And in particular, we're going to look at a proof technique now called proof by contradiction, which is probably so familiar that you never noticed you were using it. And now we're going to call explicit attention to it, and think about it. So let's do an example first to see what's going on.

Suppose that I wanted to prove that the cube root of 1,332 was less than or equal to 11. Or more precisely, suppose I didn't know and I'm asking this question, is the cube root of 1,332 less than or equal to 11? Well, one way to do it would be to simply compute the cube root of 1,332, which is a small bother, but manageable.

But there's a simpler way than figuring out how to compute a cube root of a four-digit number. Let's just suppose that this inequality was true-- that is, that the cube root of 1,332 was less than or equal to 11. Well, if that was true, then what I could do is cube both sides.

And I'll conclude that 1,332 is less than or equal to 11 cubed. Now, 11 cubed is a lot easier to compute than the cube root of 1,332. As a matter of fact, 11 cubed is 1,331.

Wait a minute, I've just concluded that 1,332 is less than 1,331. That's obviously not true, which means that my assumption that this inequality held doesn't make sense. It leads to this immediate contradiction, which means that in fact, the inequality doesn't hold.

And I have now precisely and unambiguously-- I hope clearly-- proved that the cube root of 1,332 is greater than 11, even though we never actually computed the cube root of 1,332. This is kind of a [? toy ?] and simple-minded example to illustrate proof by contradiction. So let's step back and explain, and say what it is in general.

If an assertion implies something false, then the assertion itself must be false. That's what's going on here.
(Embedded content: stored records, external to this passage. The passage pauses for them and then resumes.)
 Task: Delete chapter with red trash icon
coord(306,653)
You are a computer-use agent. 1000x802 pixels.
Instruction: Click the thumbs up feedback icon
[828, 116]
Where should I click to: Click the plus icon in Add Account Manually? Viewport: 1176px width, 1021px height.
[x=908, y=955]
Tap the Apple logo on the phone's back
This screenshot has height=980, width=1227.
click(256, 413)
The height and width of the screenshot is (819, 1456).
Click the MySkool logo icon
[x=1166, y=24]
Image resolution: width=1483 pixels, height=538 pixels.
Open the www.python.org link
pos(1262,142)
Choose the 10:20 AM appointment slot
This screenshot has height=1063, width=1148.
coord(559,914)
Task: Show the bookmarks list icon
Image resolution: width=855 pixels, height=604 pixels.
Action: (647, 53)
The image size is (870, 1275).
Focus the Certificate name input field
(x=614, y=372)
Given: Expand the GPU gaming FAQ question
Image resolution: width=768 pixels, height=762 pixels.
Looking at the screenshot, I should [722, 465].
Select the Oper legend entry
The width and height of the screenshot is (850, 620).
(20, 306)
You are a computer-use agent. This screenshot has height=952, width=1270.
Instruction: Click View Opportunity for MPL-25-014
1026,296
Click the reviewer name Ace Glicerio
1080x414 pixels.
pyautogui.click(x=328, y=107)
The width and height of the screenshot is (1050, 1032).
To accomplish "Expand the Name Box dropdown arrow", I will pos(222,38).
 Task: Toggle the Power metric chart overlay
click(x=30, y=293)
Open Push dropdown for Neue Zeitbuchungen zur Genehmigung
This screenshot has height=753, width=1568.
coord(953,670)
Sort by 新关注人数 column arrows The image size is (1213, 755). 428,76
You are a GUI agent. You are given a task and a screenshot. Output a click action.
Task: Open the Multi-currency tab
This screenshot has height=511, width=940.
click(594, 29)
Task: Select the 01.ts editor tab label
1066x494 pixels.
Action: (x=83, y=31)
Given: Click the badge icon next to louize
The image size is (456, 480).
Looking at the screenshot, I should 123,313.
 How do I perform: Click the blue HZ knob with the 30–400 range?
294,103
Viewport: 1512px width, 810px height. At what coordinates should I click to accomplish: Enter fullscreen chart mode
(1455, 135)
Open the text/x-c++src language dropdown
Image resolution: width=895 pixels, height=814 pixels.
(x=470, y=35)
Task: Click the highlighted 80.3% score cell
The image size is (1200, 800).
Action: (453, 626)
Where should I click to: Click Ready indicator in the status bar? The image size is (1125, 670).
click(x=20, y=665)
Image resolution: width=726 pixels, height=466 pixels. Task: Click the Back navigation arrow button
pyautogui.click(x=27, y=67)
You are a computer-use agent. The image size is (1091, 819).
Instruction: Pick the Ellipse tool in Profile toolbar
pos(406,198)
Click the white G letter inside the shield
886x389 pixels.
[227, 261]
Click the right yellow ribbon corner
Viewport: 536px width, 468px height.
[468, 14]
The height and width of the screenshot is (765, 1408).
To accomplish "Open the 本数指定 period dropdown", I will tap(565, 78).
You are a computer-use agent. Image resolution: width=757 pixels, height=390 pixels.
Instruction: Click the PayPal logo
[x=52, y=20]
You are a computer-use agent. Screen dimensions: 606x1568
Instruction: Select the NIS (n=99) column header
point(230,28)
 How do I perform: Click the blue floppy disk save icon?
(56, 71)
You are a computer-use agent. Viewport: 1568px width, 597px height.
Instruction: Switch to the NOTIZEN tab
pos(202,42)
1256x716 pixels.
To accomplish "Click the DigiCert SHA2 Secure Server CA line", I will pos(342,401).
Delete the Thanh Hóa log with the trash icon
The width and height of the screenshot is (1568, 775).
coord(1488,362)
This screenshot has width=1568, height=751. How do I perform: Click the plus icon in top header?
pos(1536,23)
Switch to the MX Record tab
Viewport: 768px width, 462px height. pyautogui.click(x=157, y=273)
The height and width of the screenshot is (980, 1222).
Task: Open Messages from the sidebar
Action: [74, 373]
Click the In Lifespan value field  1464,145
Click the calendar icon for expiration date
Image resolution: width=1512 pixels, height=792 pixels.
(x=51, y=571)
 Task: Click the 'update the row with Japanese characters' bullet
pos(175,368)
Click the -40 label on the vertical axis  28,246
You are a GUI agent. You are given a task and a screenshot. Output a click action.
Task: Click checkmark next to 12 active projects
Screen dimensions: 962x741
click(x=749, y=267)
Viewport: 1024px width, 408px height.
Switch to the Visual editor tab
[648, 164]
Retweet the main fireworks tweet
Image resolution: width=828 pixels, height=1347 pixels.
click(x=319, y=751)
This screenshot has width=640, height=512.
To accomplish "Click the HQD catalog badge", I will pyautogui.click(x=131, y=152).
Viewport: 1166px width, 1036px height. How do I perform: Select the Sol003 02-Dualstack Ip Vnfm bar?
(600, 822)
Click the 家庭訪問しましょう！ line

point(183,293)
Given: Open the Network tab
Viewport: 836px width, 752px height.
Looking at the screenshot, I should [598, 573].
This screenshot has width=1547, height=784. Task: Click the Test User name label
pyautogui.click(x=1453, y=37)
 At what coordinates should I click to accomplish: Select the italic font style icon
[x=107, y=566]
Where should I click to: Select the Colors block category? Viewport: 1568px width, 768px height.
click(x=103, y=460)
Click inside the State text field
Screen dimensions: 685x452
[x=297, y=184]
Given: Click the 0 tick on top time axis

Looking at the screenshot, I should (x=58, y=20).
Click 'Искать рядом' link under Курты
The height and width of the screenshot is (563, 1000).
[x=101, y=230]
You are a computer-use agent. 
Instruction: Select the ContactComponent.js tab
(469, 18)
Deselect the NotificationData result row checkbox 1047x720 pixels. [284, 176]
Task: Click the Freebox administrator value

If you're reasoning step by step, and at every step your reasoning is good-- which means that if you had something true and then you reached a conclusion from it in one step, the conclusion that you reached was also true-- then if you start off with some assumption, you keep proving things step by step in a way that preserves truth, and you arrive at something false, it's inevitable that what you started with must have been false. Or else the thing you finished with would have been true.

OK, let's look at a real example of this-- an amazing fact that was known thousands of years ago to the ancient Greeks, which is that the square root of 2 is irrational. Now, let's remember that a rational number is a fraction. A rational number is a quotient of integers.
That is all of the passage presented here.